Funding: This study was supported in part by a grant from National Natural Science Foundation of China (81802255), Shanghai Pujiang Program (17PJD036) and a grant from Shanghai Municipal Commission of Health and Family Planning Program (20174Y0131), National Key Research & Development Project (2016YFC0902300), Major disease clinical skills enhancement program of three year action plan for promoting clinical skills and clinical innovation in municipal hospitals, Shanghai Shen Kang Hospital Development Center Clinical Research Plan of SHDC (16CR1001A), “Dream Tutor” Outstanding Young Talents Program (fkyq1901), Key Disciplines of Shanghai Pulmonary Hospital (2017ZZ02012), Grant of Shanghai Science and Technology Commission (16JC1405900).
Reporting Checklist: The authors have completed the STARD reporting checklist. Available at http://dx.doi.org/10.21037/jtd-20-1232
Data Sharing Statement: Available at http://dx.doi.org/10.21037/jtd-20-1232
Peer Review File: Available at http://dx.doi.org/10.21037/jtd-20-1232
Conflicts of Interest: All authors have completed the ICMJE uniform disclosure form (available at http://dx.doi.org/10.21037/jtd-20-1232).
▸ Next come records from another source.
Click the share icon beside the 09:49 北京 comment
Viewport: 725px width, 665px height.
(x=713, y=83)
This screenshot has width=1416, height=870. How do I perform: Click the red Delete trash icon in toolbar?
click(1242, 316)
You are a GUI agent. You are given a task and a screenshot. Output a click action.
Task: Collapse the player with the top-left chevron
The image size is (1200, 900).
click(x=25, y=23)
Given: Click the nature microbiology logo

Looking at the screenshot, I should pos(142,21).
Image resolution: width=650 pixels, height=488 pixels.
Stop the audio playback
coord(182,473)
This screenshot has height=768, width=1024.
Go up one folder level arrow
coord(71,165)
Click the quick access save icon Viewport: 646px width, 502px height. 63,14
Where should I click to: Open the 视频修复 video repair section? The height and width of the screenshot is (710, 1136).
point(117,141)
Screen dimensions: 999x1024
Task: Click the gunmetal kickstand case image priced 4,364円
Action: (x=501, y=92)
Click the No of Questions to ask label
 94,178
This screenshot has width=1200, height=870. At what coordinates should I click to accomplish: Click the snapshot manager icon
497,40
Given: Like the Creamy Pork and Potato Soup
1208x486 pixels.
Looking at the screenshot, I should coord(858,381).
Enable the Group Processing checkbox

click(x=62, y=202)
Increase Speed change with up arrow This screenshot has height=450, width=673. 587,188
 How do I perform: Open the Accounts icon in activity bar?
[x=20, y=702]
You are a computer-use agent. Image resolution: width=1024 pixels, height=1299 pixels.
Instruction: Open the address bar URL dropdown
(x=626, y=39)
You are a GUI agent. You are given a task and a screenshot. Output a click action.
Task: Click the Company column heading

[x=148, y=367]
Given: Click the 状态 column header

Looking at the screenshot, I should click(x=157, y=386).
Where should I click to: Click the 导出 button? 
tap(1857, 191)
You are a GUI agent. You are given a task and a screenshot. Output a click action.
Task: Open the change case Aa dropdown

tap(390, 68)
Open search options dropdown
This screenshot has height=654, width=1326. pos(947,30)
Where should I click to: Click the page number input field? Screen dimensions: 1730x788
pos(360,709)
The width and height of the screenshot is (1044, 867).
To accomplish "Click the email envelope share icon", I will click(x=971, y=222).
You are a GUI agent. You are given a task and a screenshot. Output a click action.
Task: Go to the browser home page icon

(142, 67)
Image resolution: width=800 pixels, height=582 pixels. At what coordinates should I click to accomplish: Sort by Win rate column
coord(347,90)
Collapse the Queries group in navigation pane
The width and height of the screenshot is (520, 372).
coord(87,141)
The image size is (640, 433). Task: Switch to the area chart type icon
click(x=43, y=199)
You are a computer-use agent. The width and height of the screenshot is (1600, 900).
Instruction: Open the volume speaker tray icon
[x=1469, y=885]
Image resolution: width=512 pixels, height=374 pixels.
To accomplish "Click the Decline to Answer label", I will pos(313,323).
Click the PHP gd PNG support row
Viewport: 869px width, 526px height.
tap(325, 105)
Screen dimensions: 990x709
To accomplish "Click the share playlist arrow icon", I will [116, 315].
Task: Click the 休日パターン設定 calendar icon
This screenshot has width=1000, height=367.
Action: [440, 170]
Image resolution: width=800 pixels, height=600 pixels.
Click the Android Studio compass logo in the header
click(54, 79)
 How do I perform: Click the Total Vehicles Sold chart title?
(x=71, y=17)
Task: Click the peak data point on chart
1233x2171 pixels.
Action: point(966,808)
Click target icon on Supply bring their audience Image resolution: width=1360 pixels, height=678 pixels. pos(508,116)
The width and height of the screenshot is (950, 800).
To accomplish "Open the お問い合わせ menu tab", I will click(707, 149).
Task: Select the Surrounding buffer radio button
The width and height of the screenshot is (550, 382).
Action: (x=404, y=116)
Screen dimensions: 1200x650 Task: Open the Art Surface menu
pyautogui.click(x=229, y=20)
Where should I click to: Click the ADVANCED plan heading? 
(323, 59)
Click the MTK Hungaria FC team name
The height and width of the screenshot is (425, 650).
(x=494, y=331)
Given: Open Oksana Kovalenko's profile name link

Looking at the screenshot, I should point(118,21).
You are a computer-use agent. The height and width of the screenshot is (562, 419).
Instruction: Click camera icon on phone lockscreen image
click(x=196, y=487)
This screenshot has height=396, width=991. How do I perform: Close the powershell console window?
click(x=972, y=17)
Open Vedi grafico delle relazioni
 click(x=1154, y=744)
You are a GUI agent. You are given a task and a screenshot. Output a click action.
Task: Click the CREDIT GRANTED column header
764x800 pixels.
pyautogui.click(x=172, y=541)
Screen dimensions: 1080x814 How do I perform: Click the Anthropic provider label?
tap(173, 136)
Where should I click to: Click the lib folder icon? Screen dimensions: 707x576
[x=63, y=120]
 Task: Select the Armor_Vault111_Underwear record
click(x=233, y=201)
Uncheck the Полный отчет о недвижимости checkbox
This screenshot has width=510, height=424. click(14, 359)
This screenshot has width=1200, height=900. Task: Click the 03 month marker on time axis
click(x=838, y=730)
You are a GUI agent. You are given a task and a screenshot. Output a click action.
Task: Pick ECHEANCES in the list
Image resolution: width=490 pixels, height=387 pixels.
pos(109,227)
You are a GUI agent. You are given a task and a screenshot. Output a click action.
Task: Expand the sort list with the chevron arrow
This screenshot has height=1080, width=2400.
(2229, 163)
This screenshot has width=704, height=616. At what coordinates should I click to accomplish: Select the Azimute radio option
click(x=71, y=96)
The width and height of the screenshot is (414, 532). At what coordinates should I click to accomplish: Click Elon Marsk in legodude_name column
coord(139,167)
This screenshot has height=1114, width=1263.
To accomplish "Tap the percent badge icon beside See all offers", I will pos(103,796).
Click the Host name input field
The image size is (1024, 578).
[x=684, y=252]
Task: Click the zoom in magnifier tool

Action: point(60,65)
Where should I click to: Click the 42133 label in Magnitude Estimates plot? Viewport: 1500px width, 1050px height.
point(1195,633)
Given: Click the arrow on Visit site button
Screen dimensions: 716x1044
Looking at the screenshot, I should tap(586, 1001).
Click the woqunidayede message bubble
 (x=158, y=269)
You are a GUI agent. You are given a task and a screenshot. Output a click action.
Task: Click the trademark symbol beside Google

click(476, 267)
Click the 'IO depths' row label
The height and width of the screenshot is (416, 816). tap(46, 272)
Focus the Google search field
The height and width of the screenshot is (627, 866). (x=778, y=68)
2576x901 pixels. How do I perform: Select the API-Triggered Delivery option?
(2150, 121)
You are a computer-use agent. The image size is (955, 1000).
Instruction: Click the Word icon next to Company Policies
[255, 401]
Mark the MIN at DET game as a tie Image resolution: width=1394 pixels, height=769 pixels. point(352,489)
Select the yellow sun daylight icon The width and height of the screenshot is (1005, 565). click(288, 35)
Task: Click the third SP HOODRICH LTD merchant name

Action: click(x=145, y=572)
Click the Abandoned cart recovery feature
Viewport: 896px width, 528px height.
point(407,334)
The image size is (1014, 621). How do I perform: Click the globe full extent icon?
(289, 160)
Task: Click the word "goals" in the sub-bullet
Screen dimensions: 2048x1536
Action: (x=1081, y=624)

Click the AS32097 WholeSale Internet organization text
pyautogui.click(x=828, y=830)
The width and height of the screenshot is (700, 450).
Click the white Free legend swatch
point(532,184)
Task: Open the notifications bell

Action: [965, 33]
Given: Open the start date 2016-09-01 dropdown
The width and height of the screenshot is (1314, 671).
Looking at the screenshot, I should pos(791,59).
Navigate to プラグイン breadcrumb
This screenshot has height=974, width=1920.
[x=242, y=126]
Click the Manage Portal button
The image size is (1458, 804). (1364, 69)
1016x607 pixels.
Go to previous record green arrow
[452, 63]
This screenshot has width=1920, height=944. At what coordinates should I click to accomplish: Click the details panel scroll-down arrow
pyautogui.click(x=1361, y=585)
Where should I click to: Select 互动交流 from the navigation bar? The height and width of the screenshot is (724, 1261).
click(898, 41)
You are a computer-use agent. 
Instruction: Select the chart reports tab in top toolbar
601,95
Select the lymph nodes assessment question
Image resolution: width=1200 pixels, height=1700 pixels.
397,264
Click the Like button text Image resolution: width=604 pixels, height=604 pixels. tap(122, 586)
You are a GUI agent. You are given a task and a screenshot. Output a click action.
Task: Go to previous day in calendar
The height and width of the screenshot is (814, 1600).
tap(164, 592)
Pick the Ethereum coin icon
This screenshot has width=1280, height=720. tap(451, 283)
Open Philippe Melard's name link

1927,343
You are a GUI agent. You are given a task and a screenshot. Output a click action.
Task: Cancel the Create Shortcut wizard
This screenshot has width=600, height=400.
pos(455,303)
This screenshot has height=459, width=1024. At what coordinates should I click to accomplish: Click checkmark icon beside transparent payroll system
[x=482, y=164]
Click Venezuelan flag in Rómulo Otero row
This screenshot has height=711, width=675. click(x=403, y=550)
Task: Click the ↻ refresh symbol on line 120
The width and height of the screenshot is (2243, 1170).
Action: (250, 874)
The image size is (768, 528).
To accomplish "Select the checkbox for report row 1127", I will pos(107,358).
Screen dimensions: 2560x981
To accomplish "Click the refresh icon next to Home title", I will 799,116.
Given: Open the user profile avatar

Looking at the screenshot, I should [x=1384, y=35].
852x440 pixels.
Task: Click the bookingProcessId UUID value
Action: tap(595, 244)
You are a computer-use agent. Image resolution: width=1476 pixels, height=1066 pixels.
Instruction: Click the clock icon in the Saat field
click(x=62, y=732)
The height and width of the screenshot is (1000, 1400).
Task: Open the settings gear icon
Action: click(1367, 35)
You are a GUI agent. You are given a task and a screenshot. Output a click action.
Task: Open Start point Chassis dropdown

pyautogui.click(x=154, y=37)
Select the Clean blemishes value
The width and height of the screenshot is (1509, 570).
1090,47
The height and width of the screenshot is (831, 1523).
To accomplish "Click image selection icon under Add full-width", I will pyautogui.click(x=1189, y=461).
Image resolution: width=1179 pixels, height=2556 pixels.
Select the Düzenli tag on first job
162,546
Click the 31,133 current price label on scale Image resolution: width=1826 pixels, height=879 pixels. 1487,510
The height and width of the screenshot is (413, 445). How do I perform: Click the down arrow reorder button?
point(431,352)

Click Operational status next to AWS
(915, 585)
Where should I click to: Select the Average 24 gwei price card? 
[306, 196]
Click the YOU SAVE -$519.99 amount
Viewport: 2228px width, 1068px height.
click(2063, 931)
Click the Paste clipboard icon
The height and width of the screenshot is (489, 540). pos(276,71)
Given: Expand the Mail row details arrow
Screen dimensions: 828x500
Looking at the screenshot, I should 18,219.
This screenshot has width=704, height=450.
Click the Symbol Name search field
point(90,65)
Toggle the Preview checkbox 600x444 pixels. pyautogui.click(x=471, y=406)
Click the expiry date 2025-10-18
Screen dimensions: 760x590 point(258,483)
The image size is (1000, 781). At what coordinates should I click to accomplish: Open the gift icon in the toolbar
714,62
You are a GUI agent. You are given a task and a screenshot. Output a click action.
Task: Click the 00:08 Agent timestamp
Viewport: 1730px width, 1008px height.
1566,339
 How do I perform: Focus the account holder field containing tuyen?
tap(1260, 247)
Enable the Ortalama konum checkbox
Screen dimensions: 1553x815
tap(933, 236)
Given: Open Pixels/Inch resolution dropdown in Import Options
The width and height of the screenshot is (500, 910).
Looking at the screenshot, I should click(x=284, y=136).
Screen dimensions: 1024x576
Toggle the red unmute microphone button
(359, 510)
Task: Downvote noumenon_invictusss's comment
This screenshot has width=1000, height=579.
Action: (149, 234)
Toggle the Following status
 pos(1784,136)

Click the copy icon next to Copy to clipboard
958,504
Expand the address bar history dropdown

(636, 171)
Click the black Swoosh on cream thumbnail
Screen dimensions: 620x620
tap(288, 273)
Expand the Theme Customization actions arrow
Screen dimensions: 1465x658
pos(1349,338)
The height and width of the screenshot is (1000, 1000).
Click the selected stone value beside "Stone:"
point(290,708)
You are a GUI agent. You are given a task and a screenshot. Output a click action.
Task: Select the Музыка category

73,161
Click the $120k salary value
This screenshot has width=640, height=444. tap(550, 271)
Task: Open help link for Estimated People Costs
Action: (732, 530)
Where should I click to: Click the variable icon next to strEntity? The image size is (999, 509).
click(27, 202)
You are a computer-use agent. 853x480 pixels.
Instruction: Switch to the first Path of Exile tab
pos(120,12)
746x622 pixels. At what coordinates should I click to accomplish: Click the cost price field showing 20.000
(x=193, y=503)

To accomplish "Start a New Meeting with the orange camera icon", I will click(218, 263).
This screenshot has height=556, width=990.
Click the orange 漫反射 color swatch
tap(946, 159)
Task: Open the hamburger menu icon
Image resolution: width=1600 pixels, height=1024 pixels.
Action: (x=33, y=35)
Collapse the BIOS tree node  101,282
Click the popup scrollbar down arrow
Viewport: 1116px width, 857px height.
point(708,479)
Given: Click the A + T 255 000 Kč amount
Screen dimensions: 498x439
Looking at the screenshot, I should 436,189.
The authors have no conflicts of interest to declare.
Ethical Statement: The authors are accountable for all aspects of the work in ensuring that questions related to the accuracy or integrity of any part of the work are appropriately investigated and resolved. The study was conducted in accordance with the Declaration of Helsinki (as revised in 2013) and approved by Shanghai Pulmonary Hospital (ethical number K19-158). All patients signed the written informed consent before the collection of samples.